On the other hand, there is this writer of crabbed occasional verse, technically adequate but unambitious to the point of pathology, whose poetry these days is most likely to appear in the United States in the militantly reactionary – both politically & aesthetically – journal, The New Criterion, alongside the likes of Roger Shattuck, John Haines, William Logan and (another author who should know better) Guy Davenport.

 

Reading Tomlinson’s Selected Poems, as I have been doing for over a year now, is ultimately one of the more disappointing engagements with a poet’s lifework I can recall. Outside of the poems from American Scenes, especially the section of that book that carries that for its own title, there is very little in the Selected that warrants the effort from any perspective beyond, say, an anthropological reading, as if to answer the question why.

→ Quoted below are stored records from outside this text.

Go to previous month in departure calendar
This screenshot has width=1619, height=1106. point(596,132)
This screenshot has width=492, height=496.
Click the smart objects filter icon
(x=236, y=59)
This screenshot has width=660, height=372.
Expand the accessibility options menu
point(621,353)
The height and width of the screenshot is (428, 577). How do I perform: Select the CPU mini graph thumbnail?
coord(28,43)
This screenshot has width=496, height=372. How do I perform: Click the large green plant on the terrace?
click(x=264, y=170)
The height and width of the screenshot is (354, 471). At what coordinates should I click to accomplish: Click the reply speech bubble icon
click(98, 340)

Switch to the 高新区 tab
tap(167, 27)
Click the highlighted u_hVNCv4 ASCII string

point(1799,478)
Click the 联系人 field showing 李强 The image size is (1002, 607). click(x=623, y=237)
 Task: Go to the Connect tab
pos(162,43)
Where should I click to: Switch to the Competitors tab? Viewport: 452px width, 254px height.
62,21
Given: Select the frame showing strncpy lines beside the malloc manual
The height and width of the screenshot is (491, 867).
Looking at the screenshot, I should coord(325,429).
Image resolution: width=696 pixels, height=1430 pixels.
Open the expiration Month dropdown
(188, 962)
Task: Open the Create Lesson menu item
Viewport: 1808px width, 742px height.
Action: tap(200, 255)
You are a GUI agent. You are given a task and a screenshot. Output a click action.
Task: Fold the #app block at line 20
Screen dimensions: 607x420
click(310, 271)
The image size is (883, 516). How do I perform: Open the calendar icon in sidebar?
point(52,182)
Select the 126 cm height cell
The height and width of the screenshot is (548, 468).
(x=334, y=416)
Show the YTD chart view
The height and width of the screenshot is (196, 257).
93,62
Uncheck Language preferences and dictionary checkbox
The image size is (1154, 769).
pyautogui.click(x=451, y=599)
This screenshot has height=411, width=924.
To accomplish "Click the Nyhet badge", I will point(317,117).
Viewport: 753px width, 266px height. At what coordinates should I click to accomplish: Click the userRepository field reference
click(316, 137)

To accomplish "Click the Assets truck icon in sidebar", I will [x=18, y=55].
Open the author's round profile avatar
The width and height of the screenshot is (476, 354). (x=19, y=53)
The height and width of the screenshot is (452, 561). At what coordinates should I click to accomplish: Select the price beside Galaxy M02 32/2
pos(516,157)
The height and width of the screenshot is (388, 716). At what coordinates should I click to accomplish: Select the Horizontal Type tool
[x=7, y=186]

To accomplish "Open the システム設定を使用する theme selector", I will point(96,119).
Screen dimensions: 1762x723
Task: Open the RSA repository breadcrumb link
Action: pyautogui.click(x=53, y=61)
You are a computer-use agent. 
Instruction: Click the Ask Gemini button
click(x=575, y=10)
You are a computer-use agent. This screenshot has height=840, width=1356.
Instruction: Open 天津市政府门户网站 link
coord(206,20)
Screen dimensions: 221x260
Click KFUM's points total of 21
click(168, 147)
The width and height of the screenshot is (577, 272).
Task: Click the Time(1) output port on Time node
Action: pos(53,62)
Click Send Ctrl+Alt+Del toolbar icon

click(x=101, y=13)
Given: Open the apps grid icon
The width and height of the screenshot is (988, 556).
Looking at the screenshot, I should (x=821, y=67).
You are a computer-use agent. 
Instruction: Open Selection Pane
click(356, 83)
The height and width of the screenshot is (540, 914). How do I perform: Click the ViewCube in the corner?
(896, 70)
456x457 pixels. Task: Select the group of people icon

Tomlinson, the Americanist, the modernist & internationalist, appears to have been the aberration – a random pulse in what otherwise has been a flatline performance stretching over nearly 50 years.

 

This is not to say that there are not some other poems worth reading here, but rather that those that do repay the effort, especially among the later works, such as “Writing on Sand,” “The Tax Inspector” or “Far Point,” invariably suggest a return to the flat, direct pseudo-imagist mode of American Scenes. For one thing, Tomlinson’s ear seems to desert him the instant any line gets to eight syllables – simply excising the works that use longer lines (nearly half of the Selected) would have yielded a far stronger book. But even then one would still have to confront & deal with the crushing sense of the occasional. If ever there were a poet of tourism, of the weekend & of the summer holiday from teaching, Tomlinson is it.

 

It’s curious & sad ultimately. Reading the Selected is literally to watch a man who had some glimmer of talent waste his life. Born in 1927, Tomlinson is part of the same age cohort as the core of the New American poetry – Ginsberg, Creeley, Ashbery, Eigner all were born at virtually the same moment. With his interest in &, to some degree, ear for American poetry, Tomlinson might have been the person who could have bridged the great gap between the alternative tradition in American literature & the very similar chasm in British letters that puts Bunting, Finlay, Mac Diarmid & David Jones off to one side, while pretending that dullards like Ted Hughes represent anything more than the death of empire. Had someone, anyone, been able to construct that bridge in the 1960s, younger writers, like Raworth & Prynne, might have received the treatment their work warranted. As it is, British poets with any life in them have had to struggle in circumstances with far fewer resources available to them than their counterparts over here.

 

I started Tomlinson’s Selected with great hopes. Now at least I feel I have an answer as to why he didn’t – couldn’t or wouldn’t – create that bridge when he had a chance. As it is, I do think that this is a book that younger poets should read, not as literature but as a cautionary tale: this could happen to you.

 

 

 

 

 

 

 

* Having even the most well-intentioned British poet edit Williams’ Selected, rather than, say, Creeley or Ginsberg or Blackburn or whomever of all the dozens of American acolytes WCW had within that same generation as Tomlinson, is a notably curious choice, given the vehemence of Williams’ own antipathy toward a view of American literature as a tributary of what Charles Bernstein likes to call “the island poets.” Tomlinson’s 1985 edition replaced one that had originally been edited by Williams himself in 1949, and updated somewhat after his death with work from his last 14 years. The earlier edition had similarly been framed in as conservative a tone as New Directions could muster, with an introduction by Randall Jarrell.